From afar when he played for the Celtics, I saw Rozier’s best offensive skill as bursting off the dribble, daring the defender to keep up with him. He’s that, but he’s also a ballhandler with varied speeds and the ability to stop-and-start as a dribbler. That’s valuable, particularly on a team that will struggle to find ways to score late in shot clocks.
Rozier has neither tried to do too much nor too little so far. That’s a promising sign.
The Hornets sat guard-forward Nic Batum in the second half with a sore right Achilles tendon. Borrego didn’t know the severity of the injury post-game.
I get the frustration from a large segment of Hornets fans about Batum’s production, relative to his $120 million contract. I also know this team needs Batum’s defense and ball-movement. If Batum’s injury lingers into the regular season, that will stress this team on the perimeter.
It will give opportunity to Malik Monk, who played Wednesday (10 points in 18 minutes), after missing time with a sore toe.
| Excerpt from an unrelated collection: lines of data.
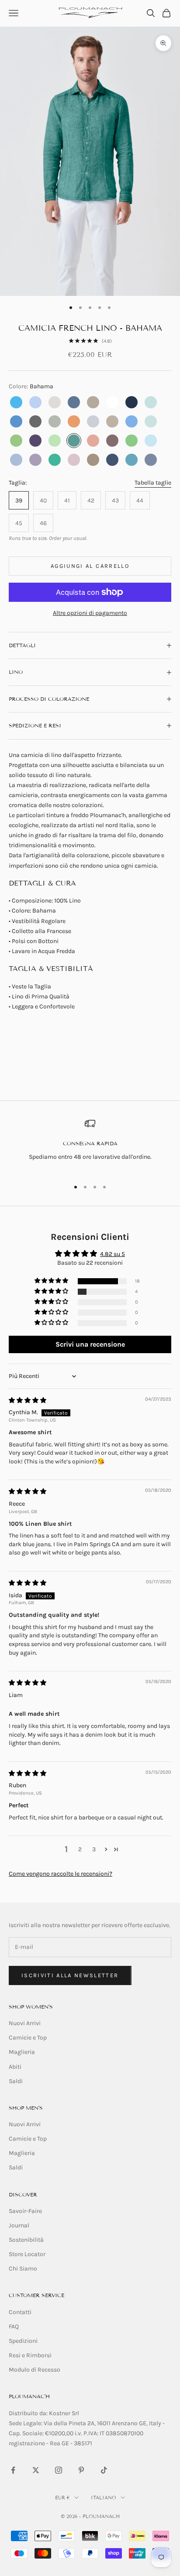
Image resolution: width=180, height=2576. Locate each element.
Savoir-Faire (25, 2211)
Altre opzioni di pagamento (90, 613)
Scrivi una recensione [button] (90, 1344)
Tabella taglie (153, 482)
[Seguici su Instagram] (58, 2470)
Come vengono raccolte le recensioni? (60, 1873)
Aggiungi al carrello (90, 566)
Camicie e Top (28, 2037)
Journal (19, 2225)
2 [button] (80, 1849)
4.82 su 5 (112, 1254)
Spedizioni (23, 2341)
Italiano (103, 2498)
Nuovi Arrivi (25, 2023)
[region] (90, 1145)
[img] (27, 1400)
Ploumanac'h (29, 2396)
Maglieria (22, 2052)
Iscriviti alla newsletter (70, 1975)
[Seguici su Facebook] (13, 2470)
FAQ (14, 2326)
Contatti (20, 2312)
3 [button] (94, 1849)
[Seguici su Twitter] (35, 2470)
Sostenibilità (26, 2239)
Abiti (15, 2066)
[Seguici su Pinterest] (81, 2470)
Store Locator (27, 2254)
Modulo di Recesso (34, 2369)
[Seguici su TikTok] (104, 2470)
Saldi (16, 2081)
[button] (52, 1281)
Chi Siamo (23, 2268)
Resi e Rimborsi (30, 2355)
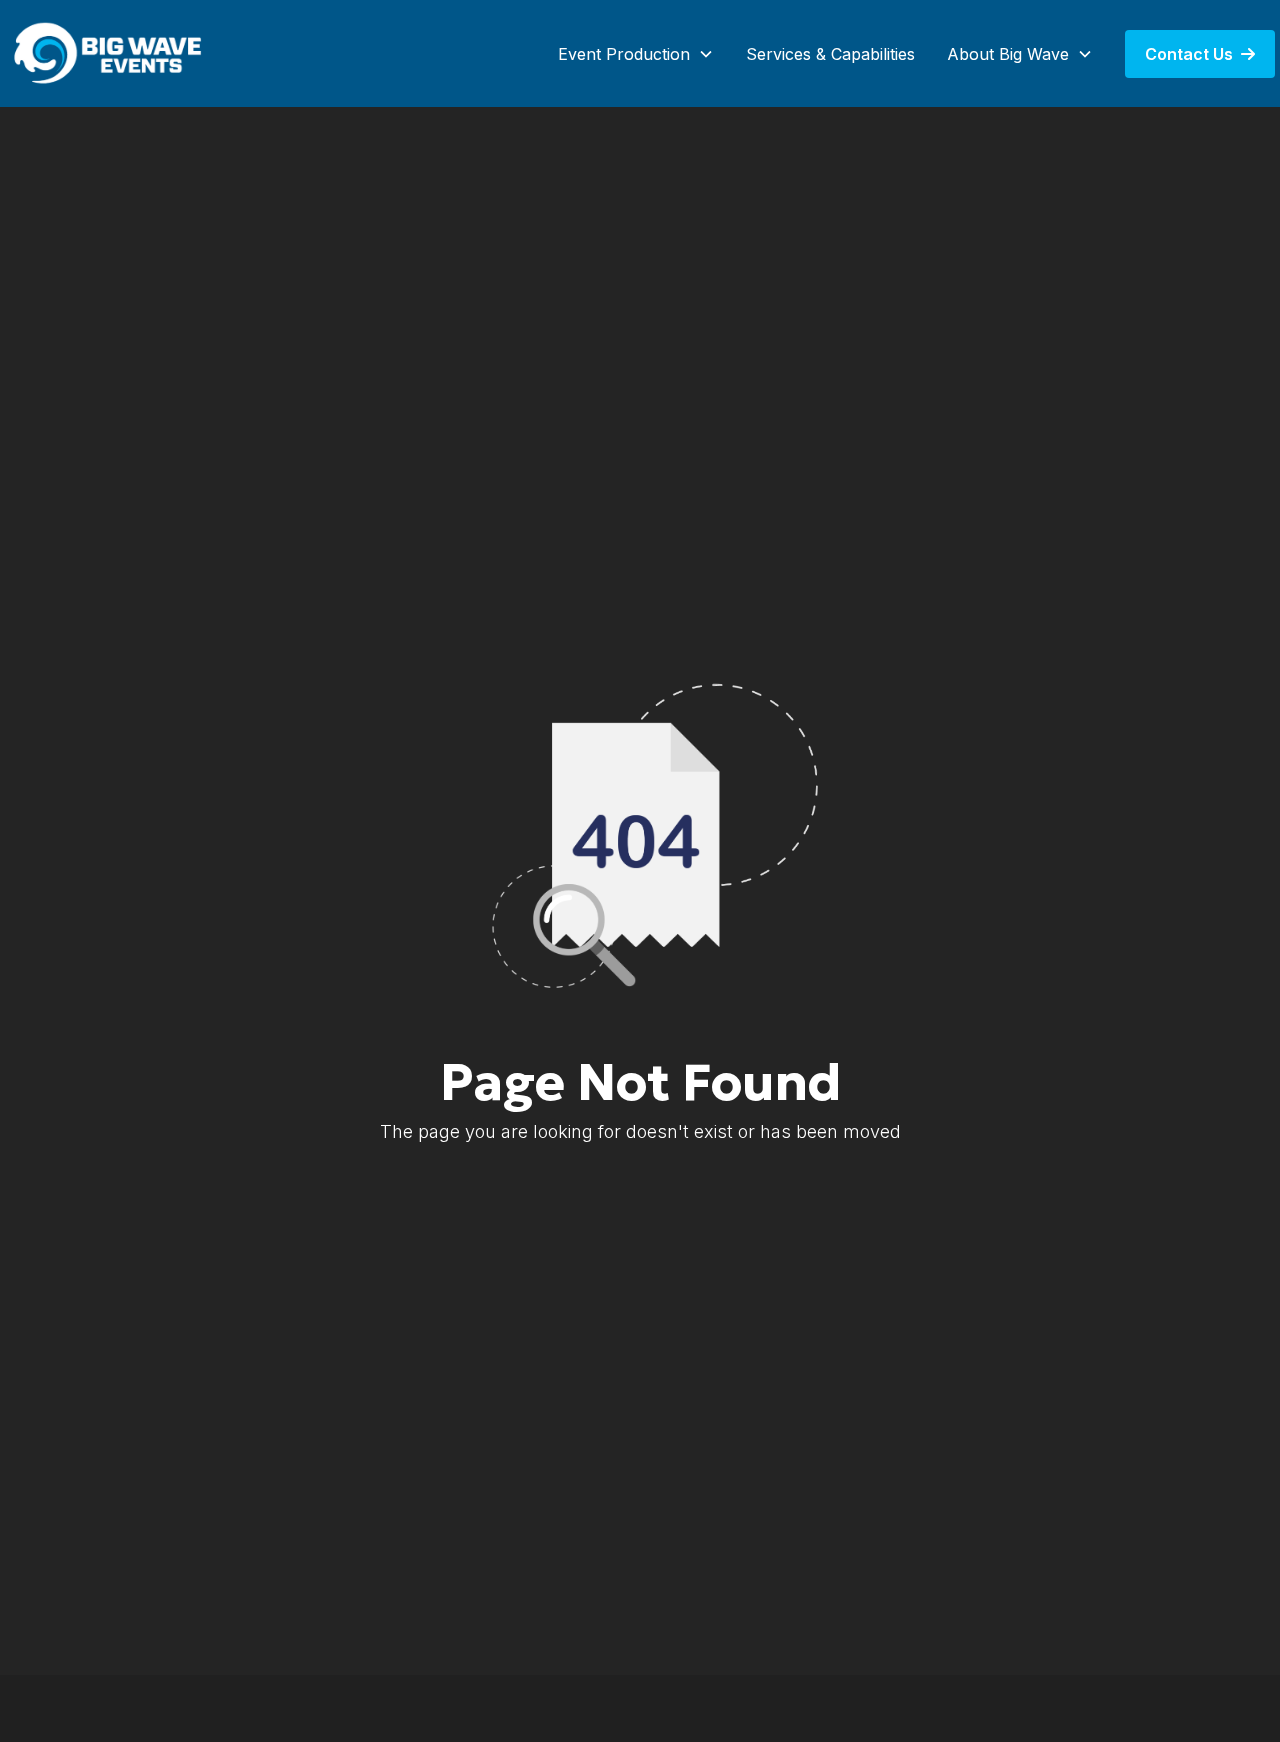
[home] (110, 53)
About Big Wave (1008, 54)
It’s an old story with Monk; his minutes are related to how well he guards, and that’s been suspect both his prior seasons.
Rookie lottery-pick PJ Washington again played well (13 points on 5-of-8 shooting, all in the second half) after making 6-of-7 for 16 points in Boston.
If Washington is in the rotation from the start of the regular season, that is likely going to trim playing time from either Williams or center Willy Hernangomez. My guess is Hernangomez would fall to the fringe of the rotation and Williams would play as much center as power forward, making Williams and Washington the first two big men off the bench behind starters Miles Bridges and Cody Zeller.
If you’re going to make defense a priority, Williams should play. If you’re going to play Washington, then 15-year veteran Williams is the best teammate to shepherd him at both ends of the court.